Through community partnerships, Optica organizes localized medical screening camps for low-income urban residents at Our Lady Queen of Peace Church in South B. It sponsors pediatric vision screenings and prescription frames for students through the Kibera School for Girls (SHOFCO) in Kibera informal settlements. It also supports institutional eye care routines at the Hope for Children’s Home. Additionally, Optica partners with Disability with Concern Awareness (DICOWA) to provide targeted mobility and vision alignment programs for individuals with physical and developmental disabilities.

The company also helps test people's eyesight during large regional health events. Optica joined the Mount Kenya University (MKU) School of Nursing to support a free health camp at Gatitu Catholic Church. Supported by the local county health department, this event provided medical care to about 900 local residents. During the camp, Optica did all the vision tests and supplied the eye testing equipment. Other groups also took part in the event, including Gertrude's Children's Hospital, the Kenya Red Cross Society, Lions Sight First Eye Hospital, and Aga Khan University Hospital.

== Digitalization ==
Optica uses SAP Business One (SAP B1) Enterprise Resource Planning (ERP) software in front-end and back-end channels for paperless transactions. It has a uniform pricing policy, where product costs remain identical regardless of client payment methods. Optica allows the use of various payment methods including cash and mobile money transfers. It has also partnered with health insurance providers who cover for products and service expenses of insured patients.Its branches have visual testing facilities and skilled optometrists who conduct regular eye exams like refraction tests, lens fittings, vision evaluation, and diagnostics.The company has centralized lens surfacing and glazing laboratories to precision-process custom prescriptions.

== Public eye-health ==
In East Africa, shifting demographic and lifestyle patterns like increased urbanization, modern workplace digitization, and changing environmental stressors, have driven up the regional demand for vision and ophthalmic care. Data from the Kenya Ministry of Health estimates that approximately 15.5% of the population requires regular vision care. Public primary healthcare facilities historically face resource limitations in comprehensively integrating refractive error services into the national health framework.
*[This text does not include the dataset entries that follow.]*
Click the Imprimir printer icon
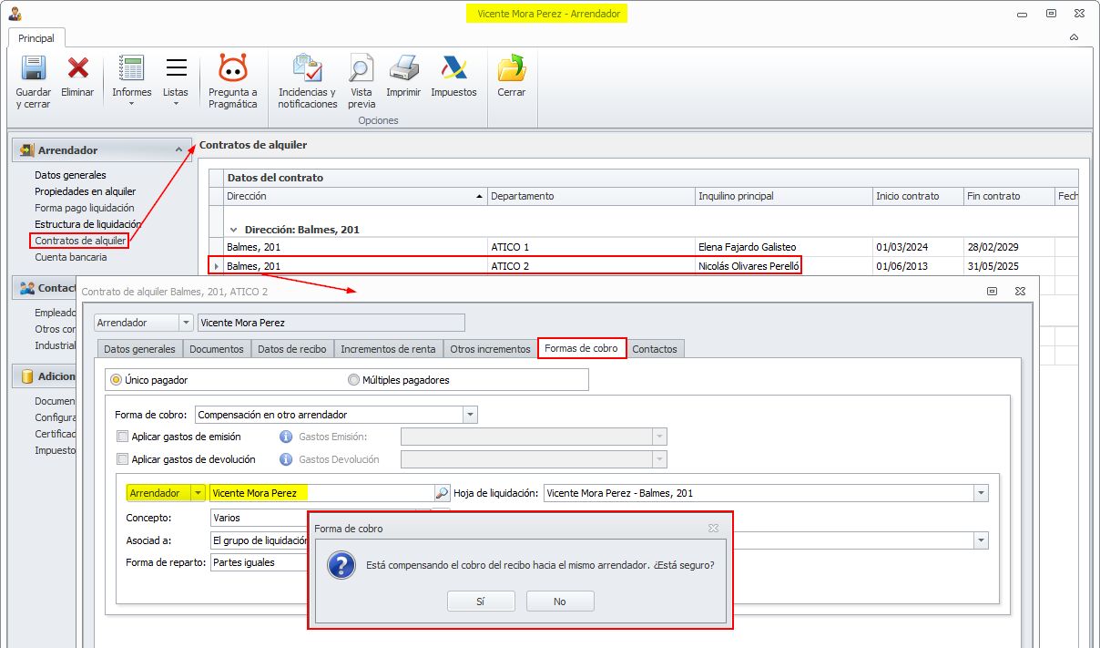 [x=403, y=69]
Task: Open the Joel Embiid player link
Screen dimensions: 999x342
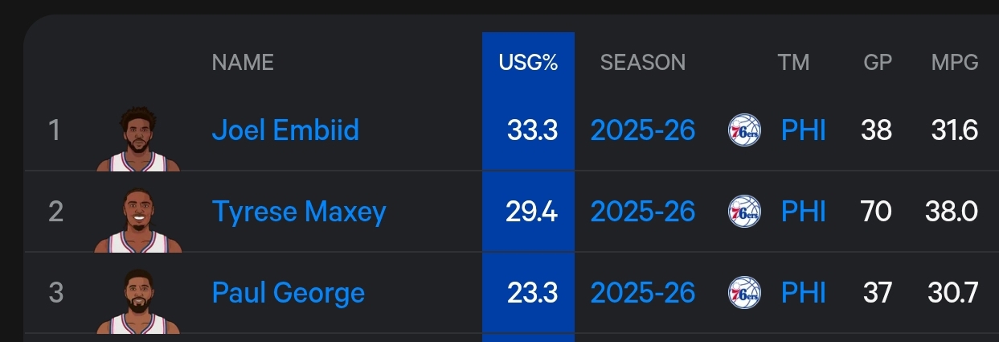Action: point(285,130)
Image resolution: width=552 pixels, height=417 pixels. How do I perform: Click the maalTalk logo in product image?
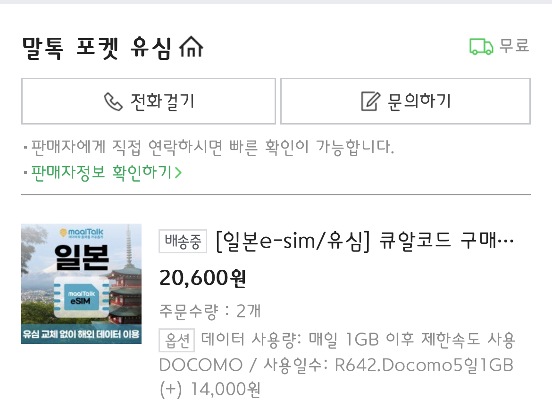coord(81,233)
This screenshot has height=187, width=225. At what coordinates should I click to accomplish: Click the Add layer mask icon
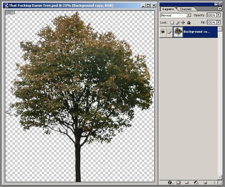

Consequently, private providers, including Optica, have increasingly absorbed the public demand for vision screenings and optical corrections by providing multi-tiered pricing systems and expanded eyewear availability.

By expanding retail branches into major urban centers and semi-urban corridors across Kenya, Uganda, Rwanda, and Zambia, Optica has extended diagnostic access and localized early intervention to regional and rural communities.

Deployment of clinical optometry models, regular vision screening checkups, and uniform pricing structures in private optometry providers has adjusted the approach to vision care from irregular and reactive response to routine and proactive screening. The decentralization of optical health services and products supports general public health through early identification, monitoring, and corrective management of visual impairments. This leads to increased community awareness, improved quality of life, and enhanced adult productivity.